Vincent Lefevre <vincent@vinc17.net> writes:
> On 2013-04-02 14:29:46 +0100, Neil Williams wrote:

>> That is not how it actually works out. Policy changes are made which
>> require old packages to build with new flags, compilers and toolchain
>> packages get upgraded and introduce new failure modes, QA tools improve
>> and catch more corner cases. Those things no longer happen during a
>> freeze, so the bug count has a chance to go down.

>> Look at the graphs on bugs.debian.org - the RC count rises steadily
>> outside of a freeze.

> The graph is meaningless. Many RC bugs can be due to transitions, which
> are specific (the freeze applies to *all* packagse).

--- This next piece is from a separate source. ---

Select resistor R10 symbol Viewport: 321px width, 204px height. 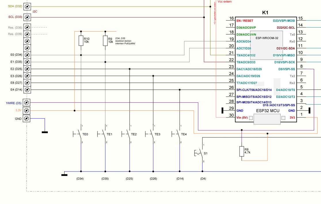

I don't see how that makes the graph meaningless.  One of the points of a
freeze is that we stop doing new transitions; in fact, that's one of the
painful parts that everyone complaints about.  How do you plan on keeping
transitions from introducing new RC bugs without freezing?

> This is also due to the fact that more people are working on fixing RC
> bugs *now* instead of doing that before.

Of course.  And the only thing that we've ever managed to do to get that
behavior change is to freeze.

If you could get everyone to work on RC bugs outside of a freeze so that
the RC bug count doesn't spike and then grow continuously every time we
unfreeze, then indeed we would have a much nicer release process.  Past
experience tells us that's Hard; people work on RC bugs during the freeze
and not to the same degree outside of the freeze.

>> Again, you're missing the whole inter-dependency issue. A new piece of
>> software can introduce / reveal bugs in previously working software. Or
>> a previously working piece of software can start to fail because
>> hardware has moved on and is able to push more data through the
>> software than previously envisaged leading to complex threading /
>> timing issues.

> But my point is that this is true only for some particular packages

Which collectively amount to probably 75% of the archive, since among
other things that includes pretty much any package that uses a shared
library.

> and this doesn't prevent developers from fixing RC bugs.

Nothing prevents developers from fixing RC bugs at any time.  They just
don't in sufficient numbers to keep ahead of the incoming rate except
during a freeze, both because the freeze drops the incoming rate (by,
among other things, rejecting new transitions) and because more people
actually work on RC bugs during a freeze.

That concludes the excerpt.